Subject: Re: 1.6_BETA3 /cats crashing
To: None <david@flossy.u-net.com>
From: Chris Gilbert <chris@paradox.demon.co.uk>
List: port-cats
Date: 07/07/2002 00:11:32
On Sun, 2002-07-07 at 00:37, david@flossy.u-net.com wrote:
> Chris,
>
> Ive tried a few things to try and understand the problem with my machine:
>
> 1) Leaving it to run quietly for a while. No crash... implies that the problem is not a gradual memory leak leading to a crash.
>
> 2) Heavy internet usage. No crash... implies that its not purely related to the ADSL modem I have on my USB port.
>
> 3) Heavy disk usage, with ADSL modem disconnected. "Runs" all night with load ave > 9 with no crash. Implies that its not just disk activity, not surprising, giving the trace suggested the USB was involved.
>
> 4) Heavy disk usage, with ADSL modem connected, but no internet activity Crashed fairly promptly.
>
> Ive also managed to catch another trace, and this time I recorded the rlv values:
>
> Non-emulated page fault with intr_depth>0
> Data abort: 'Translation fault (page)' status=007 address=f73279f8 PC=f0219ea0
> Stopped in pid 9316 (gzcat) at memmove+0x310: strb r3,[r0, -#0x0001]!
>
> usb_transfer_complete +0xc
> rlv = 0xf001a4c4 (ohci_softintr +0xdc)
> ohci_softintr +0xc
> rlv = 0xf00a4168 (softclock +0x1b8)
> softclock +0xc
> rlv = 0xf01ae384 (dosoftints +0x74)
> dosoftints +0xc
> rlv = 0xf0197e54 (exitirq +0x30)
>
> I cant imagine that the nature of the USB device attached can cause this behaviour, so Im wondering who else is using USB devices on a CATS machine successfully?
>
> However, Im now slightly at a loss as to where to go next.

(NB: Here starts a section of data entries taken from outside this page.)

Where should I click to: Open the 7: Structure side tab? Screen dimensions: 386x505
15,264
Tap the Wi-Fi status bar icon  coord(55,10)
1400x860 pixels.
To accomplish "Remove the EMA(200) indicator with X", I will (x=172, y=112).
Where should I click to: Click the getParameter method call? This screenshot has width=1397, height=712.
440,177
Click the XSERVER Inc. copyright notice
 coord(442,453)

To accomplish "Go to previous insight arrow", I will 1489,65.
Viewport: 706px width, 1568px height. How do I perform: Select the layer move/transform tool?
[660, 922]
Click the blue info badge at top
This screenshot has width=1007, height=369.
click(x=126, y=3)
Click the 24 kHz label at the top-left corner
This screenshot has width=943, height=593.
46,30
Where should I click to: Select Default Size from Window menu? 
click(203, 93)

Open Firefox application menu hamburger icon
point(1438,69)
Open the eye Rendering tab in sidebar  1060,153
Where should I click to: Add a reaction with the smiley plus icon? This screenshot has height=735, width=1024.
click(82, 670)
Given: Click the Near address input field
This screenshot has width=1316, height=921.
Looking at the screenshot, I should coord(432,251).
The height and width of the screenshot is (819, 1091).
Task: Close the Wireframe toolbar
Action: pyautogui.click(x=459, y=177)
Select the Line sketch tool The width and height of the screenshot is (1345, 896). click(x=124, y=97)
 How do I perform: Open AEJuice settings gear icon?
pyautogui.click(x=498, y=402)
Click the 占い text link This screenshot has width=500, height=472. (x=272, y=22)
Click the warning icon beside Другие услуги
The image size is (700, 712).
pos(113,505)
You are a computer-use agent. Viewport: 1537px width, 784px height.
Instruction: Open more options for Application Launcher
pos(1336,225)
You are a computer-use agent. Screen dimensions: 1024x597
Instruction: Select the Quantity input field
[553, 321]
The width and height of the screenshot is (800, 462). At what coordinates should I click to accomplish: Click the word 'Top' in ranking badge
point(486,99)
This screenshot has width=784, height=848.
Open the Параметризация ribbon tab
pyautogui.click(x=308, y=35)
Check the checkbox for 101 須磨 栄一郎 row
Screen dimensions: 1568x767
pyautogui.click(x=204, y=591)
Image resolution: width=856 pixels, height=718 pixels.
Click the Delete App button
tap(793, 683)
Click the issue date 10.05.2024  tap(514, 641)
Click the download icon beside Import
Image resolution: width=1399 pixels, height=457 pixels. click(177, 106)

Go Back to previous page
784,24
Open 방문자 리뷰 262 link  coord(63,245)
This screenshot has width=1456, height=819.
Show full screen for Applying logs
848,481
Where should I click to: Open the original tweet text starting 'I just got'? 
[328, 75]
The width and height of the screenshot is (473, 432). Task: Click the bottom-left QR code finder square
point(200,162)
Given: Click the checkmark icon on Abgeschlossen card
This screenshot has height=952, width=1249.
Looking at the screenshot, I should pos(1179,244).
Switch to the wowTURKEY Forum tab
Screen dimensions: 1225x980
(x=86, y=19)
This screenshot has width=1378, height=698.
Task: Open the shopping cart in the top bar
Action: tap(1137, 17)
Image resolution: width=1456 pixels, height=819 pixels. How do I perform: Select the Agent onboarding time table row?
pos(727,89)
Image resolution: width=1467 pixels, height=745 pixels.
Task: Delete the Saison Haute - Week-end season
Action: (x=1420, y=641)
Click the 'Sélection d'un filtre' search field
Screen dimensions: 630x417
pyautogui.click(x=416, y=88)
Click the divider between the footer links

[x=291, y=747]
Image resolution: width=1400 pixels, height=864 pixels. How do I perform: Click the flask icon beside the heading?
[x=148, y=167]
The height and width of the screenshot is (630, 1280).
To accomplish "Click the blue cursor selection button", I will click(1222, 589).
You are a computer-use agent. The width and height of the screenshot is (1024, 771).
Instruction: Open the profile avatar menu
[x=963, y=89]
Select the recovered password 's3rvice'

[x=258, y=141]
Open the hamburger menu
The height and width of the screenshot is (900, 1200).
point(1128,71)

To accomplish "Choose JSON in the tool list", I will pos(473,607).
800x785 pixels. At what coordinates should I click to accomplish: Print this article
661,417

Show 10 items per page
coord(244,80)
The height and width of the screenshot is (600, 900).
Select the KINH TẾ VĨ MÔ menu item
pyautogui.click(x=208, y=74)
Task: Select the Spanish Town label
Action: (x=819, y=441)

My system is practically unusable under 1.6 compared, and its been over three years since I last messed with the kernel. I dont seem to be able to get a core dump by the time the crash occurs, the system is so hosed, it cant even sync disks. Any suggestions?
Could you try using:
wd* at pciide? channel ? drive ? flags 0x0fac
which might slow the disks down as it disable UDMA but we've seen issues
with UDMA and 2 disks, I wondering if it's just a generic IRQ's are
messed up.
Certainly I'm starting to look at the cats irq handling, and have been
trying to think of how to do generic soft interrupts (other archs have
<32 interrupt bits, we've actually got a full 32 interrupts on
footbridge)
I might try rigging up my USB speakers and do disk stuff see if I can
provoke a crash.
Chris